10. Thereafter, it observed as under:
"To cater the situation like the present one, the
legislature in its wisdom had enacted the provisions of section 498, Cr.P.C. to
save an accused from undue and uncalled for humiliation. If the compromise in
cases like instant one is allowed, that would frustrate the beneficial purpose
of enactment. The Court is to satisfy itself that the compromise arrived at
between the parties is not tainted with pressure, coercion, undue influence,
blackmail, extortion or similar other infirmities and only such compromise
would qualify for acceptance which is above any blemish either mild or
strong".
11. In Nazim Hussain's case (supra) honourable Supreme Court has observed
that application for compromise is to be made before the trial Court, who shall
determine all questions relating to compounding of offence. On the other hand,
learned counsel for the applicants relied upon Mohammad Nawaz's case (supra).
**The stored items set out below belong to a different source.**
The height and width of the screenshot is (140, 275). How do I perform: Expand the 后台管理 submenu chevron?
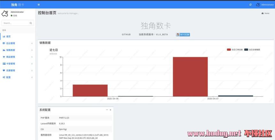click(x=32, y=43)
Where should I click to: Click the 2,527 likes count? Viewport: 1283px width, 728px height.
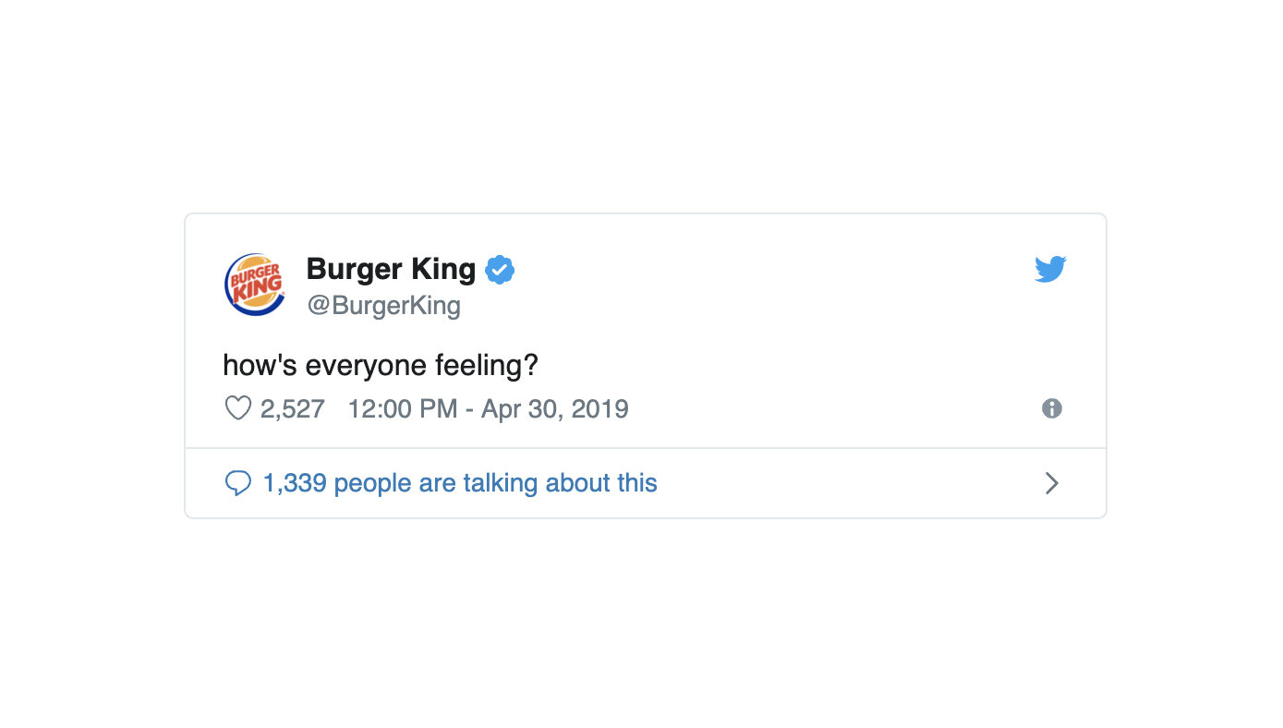click(x=293, y=409)
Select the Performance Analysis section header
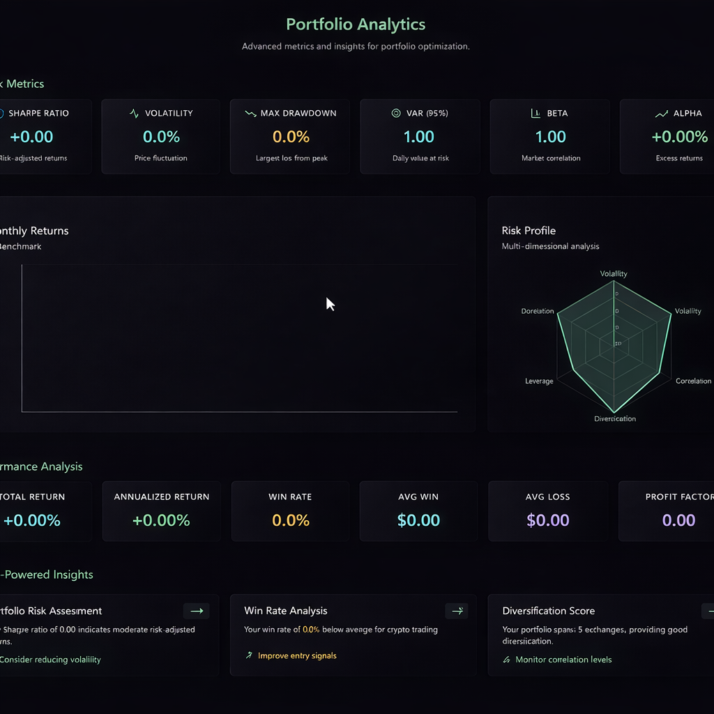Viewport: 714px width, 714px height. (x=41, y=466)
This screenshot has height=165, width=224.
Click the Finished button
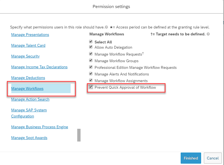pyautogui.click(x=191, y=158)
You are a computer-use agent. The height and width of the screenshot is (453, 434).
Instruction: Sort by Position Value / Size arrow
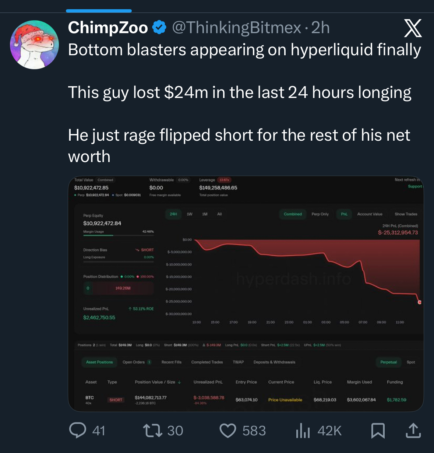(x=179, y=382)
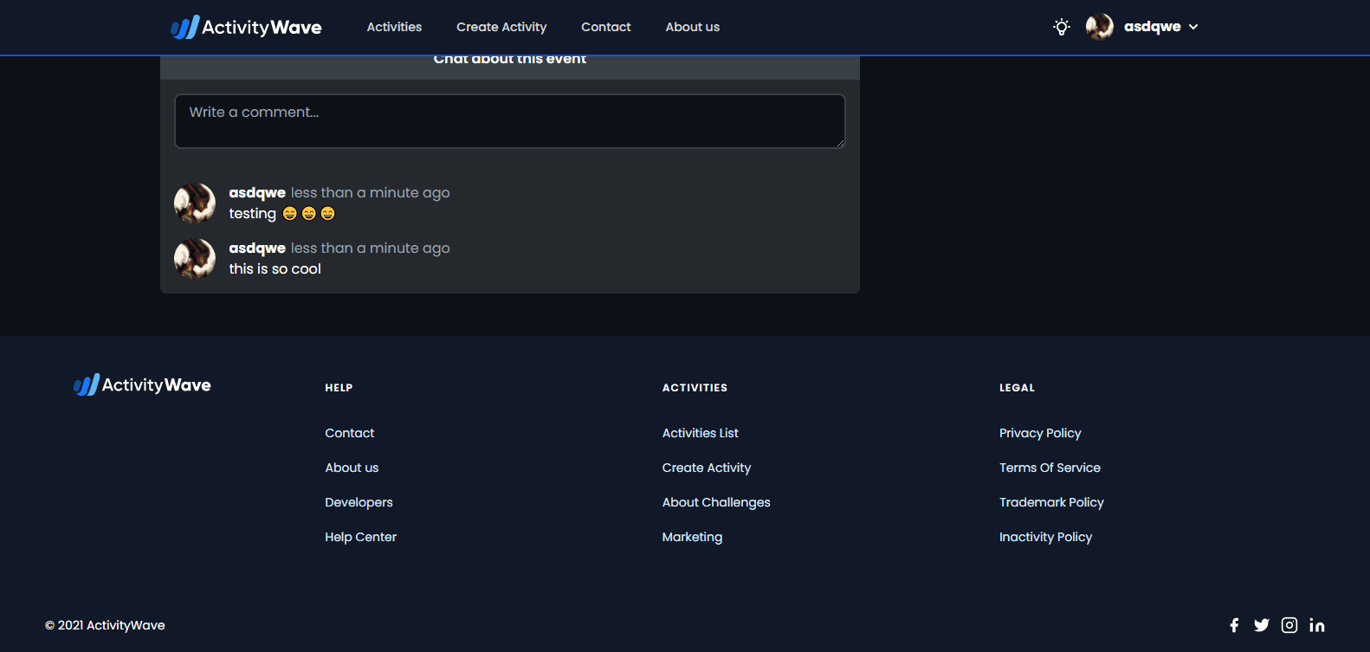Click the ActivityWave logo in the navbar

246,27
In that case, there is no discussion in respect of Section 345(2), Cr.P.C. and
it has been, inter alia observed that the legal heirs had forgiven both the petitioners/appellants
as well as absconding accused persons and since the compromise was voluntarily
and genuine, it was allowed. This was followed by a Single Bench of this Court
in Azizullah's case (supra)
12. Provisions of subsection (2) of section 345, Cr.P.C. have been
reproduced above and the provisions in simple words means that with the
permission of the' Court when prosecution for any such offence is pending (such
offences being offences which are declared by law to be compoundable and list
of such offences is provided in the subsection itself) it can be compounded by
the persons mentioned against each column. Contention of APG was that since
absconders were not before the Court at the given time, it cannot be said that
the prosecution against him is pending and he relied upon Wali Mohammad's case
(supra). What appears to have been held in Wali Mohammad's case is that if a
person is absconder, it cannot be presumed that any proceedings against him are
pending: Second reason given by the learned Judge is that if a compromise in
case of absconder is allowed, it would frustrate beneficial provisions of the
law.
13. Word "prosecution" came up for detailed examination before
a Divisional Bench of this Court in Ismail Abdul Rahman v. Mohammad Sadiq and 3
others, PLD 1990 Karachi 286 and it was observed as under:
'Prosecution' or 'prosecute' in the special sense of law
means, according to Webster 's Dictionary: "(a) to follow, pursue, to
follow to the end, to seek to obtain; to enforce, or the like, by legal process,
to prosecute a right or a claim in a Court of law; (b): to pursue to institute
legal proceedings for redress or punishment; to proceed against judicially;
esp., to accuse of some crime or breach of law, or to pursue for redress or
punishment of a crime or violation of law, in due legal form - before a legal
tribunal; the carrying on of a judicial proceeding on behalf of a complaining
party, the institution and continuance of a criminal suit involving the process
of exhibiting formal charges against an offender before a legal tribunal and
pursuing them to find judgment on behalf of the State or Government'.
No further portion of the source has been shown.